Awalnya, Ace ragu Drake juga tidak lurus sepertinya. Bagaimana pun, pemuda itu cukup tampan untuk digandrungi gadisgadis seumurannya. Namun, setelah Drake mencuri ciumannya diantara rak-rak buku, Ace sadar motif jujur darinya.
Bagi Ace, Drake merupakan pilihan yang besar. Sejak setuju berhubungan, dia tak berpikir dua kali untuk pindah jenis pekerjaan. Ace juga tak masalah dengan kehidupan samar masa depan. Sebab melihat Drake serius berusaha setiap hari, dia senang.
Ace tahu sang kekasih merencanakan sesuatu. Jadi, meski harus bersabar, dia sungguh menunggu Drake mengatakan segalanya hari itu.
"Aku akan bantu Phi pindah pekerjaan juga." Drake memeluk pinggang sang kekasih seeratnya. Dia tak peduli lagi dengan orang-orang di sekitar. Toh keramaian yang ada terlalu heboh untuk peduli pada mereka. "Kita urus semuanya sama-sama. Paspor, anggaran pindah, resepsinya ...."

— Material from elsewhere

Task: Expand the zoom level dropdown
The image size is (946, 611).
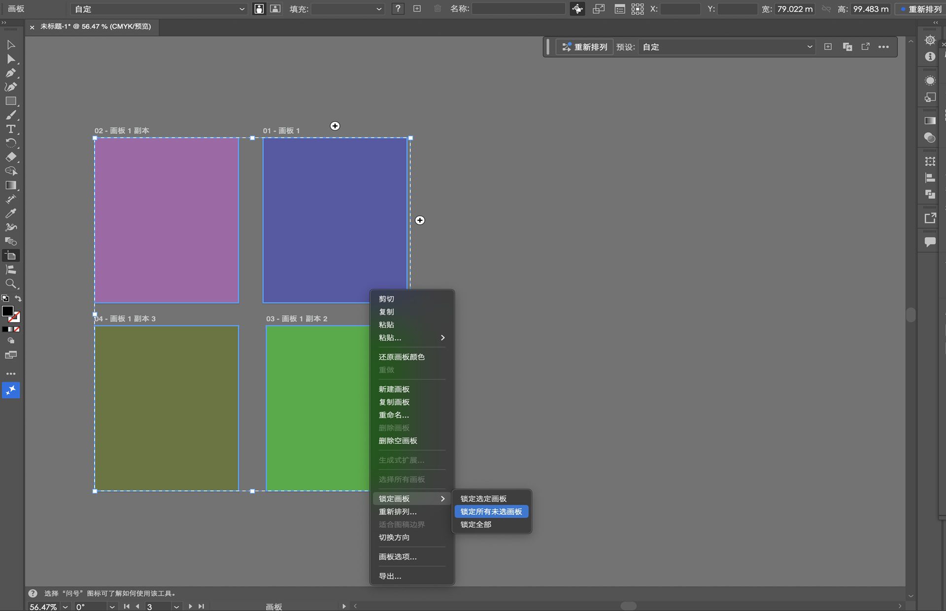Action: tap(65, 607)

"Iya, tentu," kata Ace sekali lagi. "Pasti akan kubicarakan dengan boss-ku besok pagi. Kau pun tak boleh menanggung terlalu banyak. Kita 50:50, oke?"
"Tapi, Phi--"
"Ssst. Kali ini kau harus menurut padaku," sela Ace. Dia mencubit punggung Drake hingga pemuda itu meringis. "Tidak ada yang boleh sok hebat lagi. Bukankah kita sudah sampai di tahap ini?"
"Tetap saja, kan--"
"Aku tak pernah seyakin ini," cengir Ace. "Lagipula persiapanmu sudah mewah. Jadi, kendaraan dan resepsi biar aku saja yang menanggungnya."
Malam itu, Drake yang tak pernah terlihat lemah bahkan menangis dan tertawa haru di bahunya. Sang kekasih seperti baru memenangkan sesuatu. Dia berhasil! Dia sungguh mewujudkan segalanya dengan sukses! Namun, Ace tidak tahu momen bahagia itu akan berakhir dengan cepat setelah mereka pindahan.
BRAKKKKKHHHHHHHHH!!!!
"KECELAKAAN!" teriak seorang warga Italia lokal. Pria itu sampai menyemburkan hot dog yang dikunyah saat menunjuk sebuah arah.
Di sana, Drake benar-benar terkapar. Tubuhnya berlumuran darah, menimbulkan kemacetan tengah jalan, dan mobil-mobil yang terburu pun berputar agar menemukan jalur lain.
TIIIIIINN!! TIIIN!! TIIIIIIIIIIII!!!
Entah apa yang terjadi saat dia pamit mengambil ponsel ketinggalan di kafe, yang pasti dunia Ace runtuh saat itu juga. Mereka bahkan baru dua hari di negara asing ini! Jadi, selain rumah baru dan barang-barang yang belum selesai ditata, Drake tidak meninggalkan apa pun kecuali kenangan yang hitam kelam.